Winner, 2021-2022 AES Senior Book Prize, awarded by the American Ethnological Society Honorable Mention, Senior Book Prize of the Association for Feminist Anthropology Uncovers how the process of sexual assault adjudication reinforces inequality and becomes a public spectacle of violence For victims in sexual assault cases, trials rarely result in justice. Instead, the courts drag defendants, victims, and their friends and family through a confusing and protracted public spectacle.

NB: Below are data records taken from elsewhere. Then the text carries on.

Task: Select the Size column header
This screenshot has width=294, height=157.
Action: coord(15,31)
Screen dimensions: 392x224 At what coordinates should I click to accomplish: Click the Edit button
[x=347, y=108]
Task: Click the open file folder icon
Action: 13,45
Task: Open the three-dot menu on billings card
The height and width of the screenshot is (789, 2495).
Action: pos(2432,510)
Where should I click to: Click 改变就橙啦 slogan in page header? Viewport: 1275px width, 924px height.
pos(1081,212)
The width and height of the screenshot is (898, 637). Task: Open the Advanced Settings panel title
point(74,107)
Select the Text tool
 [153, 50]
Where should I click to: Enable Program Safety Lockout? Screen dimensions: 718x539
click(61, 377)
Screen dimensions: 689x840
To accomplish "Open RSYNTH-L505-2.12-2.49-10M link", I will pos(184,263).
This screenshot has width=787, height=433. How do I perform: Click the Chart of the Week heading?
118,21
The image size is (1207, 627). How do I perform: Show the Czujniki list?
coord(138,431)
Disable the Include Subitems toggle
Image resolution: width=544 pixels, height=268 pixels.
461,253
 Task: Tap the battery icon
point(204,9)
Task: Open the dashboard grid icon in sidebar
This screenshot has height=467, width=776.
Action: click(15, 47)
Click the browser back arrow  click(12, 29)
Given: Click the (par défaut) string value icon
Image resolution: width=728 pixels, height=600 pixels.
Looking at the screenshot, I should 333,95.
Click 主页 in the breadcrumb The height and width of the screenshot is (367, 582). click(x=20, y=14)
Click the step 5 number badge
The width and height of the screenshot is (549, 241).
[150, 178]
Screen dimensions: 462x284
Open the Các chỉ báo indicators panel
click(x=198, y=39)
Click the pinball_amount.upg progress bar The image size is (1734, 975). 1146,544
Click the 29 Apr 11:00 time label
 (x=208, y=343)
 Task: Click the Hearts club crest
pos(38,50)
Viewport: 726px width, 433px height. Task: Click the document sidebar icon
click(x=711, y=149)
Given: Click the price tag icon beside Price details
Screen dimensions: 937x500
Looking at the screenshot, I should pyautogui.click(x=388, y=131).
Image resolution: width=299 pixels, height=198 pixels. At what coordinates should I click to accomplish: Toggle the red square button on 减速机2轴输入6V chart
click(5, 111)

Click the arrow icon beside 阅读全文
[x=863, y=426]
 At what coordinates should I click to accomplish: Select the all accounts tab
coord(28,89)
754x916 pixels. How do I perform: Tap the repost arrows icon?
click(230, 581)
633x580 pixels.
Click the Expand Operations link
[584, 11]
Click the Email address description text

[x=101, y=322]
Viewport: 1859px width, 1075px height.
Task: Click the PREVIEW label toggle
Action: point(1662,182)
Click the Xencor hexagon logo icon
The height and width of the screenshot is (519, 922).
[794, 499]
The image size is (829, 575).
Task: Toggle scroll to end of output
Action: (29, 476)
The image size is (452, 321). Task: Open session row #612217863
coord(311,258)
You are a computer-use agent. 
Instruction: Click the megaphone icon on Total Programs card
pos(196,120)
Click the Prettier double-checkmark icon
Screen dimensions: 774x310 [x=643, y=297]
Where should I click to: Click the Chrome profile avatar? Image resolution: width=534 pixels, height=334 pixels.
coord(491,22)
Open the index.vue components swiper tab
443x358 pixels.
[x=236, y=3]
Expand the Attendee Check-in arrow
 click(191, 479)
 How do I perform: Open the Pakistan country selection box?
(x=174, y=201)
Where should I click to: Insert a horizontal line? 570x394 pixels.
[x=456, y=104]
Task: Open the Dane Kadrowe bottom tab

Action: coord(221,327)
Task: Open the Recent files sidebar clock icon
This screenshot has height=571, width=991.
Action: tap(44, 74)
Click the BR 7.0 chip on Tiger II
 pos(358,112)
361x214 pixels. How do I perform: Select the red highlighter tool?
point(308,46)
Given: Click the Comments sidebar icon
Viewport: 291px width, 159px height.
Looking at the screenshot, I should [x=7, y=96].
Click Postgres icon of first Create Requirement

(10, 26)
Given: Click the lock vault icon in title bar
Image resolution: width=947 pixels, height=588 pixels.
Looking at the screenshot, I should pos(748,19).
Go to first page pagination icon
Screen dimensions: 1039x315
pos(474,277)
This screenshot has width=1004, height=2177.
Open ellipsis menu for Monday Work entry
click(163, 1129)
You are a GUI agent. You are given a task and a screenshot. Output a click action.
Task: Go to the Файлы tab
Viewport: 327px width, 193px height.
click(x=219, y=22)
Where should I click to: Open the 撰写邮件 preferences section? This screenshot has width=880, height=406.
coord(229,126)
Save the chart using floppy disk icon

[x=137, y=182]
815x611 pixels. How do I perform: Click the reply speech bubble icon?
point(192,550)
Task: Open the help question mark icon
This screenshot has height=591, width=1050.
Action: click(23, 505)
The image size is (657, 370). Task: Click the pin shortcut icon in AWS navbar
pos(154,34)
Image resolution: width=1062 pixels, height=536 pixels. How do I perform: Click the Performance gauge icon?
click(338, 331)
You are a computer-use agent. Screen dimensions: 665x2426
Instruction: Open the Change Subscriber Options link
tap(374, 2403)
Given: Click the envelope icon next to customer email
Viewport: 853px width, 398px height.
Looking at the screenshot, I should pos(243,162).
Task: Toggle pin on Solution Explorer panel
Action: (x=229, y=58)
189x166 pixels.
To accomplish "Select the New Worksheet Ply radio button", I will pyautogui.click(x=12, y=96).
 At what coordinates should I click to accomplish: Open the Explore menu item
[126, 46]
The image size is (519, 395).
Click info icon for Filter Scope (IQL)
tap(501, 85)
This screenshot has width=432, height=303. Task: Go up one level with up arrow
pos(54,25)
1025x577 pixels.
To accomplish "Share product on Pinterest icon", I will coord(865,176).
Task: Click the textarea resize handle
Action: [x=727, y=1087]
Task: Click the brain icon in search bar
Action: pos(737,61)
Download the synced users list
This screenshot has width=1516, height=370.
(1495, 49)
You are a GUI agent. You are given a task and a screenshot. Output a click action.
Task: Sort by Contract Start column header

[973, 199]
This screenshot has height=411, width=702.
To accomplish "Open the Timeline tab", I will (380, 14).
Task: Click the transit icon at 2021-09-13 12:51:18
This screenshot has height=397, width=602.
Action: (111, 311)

Along the way, forensic scientists, sexual assault nurse examiners, and police officers provide their insight and expertise, shaping the story that emerges for the judge and jury. These expert narratives intersect with the stories of victims, witnesses, and their communities to reproduce our cultural understandings of sexual violence, but too often this process results in reinscribing racial, gendered, and class inequalities. Bodies in Evidence draws on observations of over 680 court appearances in Milwaukee County’s felony sexual assault courts, as well as interviews with judges, attorneys, forensic scientists, jurors, sexual assault nurse examiners, and victim advocates. It shows how forensic science helps to propagate public misunderstandings of sexual violence by bestowing an aura of authority to race and gender stereotypes and inequalities. Expert testimony reinforces the idea that sexual assault is physically and emotionally recognizable and always leaves material evidence. The court’s reliance on the presence of forensic evidence infuses these very familiar stereotypes and myths about sexual assault with new scientific authority. Powerful, unflinching, and at times heartbreaking, Bodies in Evidence reveals the human cost of sexual assault adjudication, and the social cost we all bear when investing in forms of justice that reproduce inequality and racial injustice.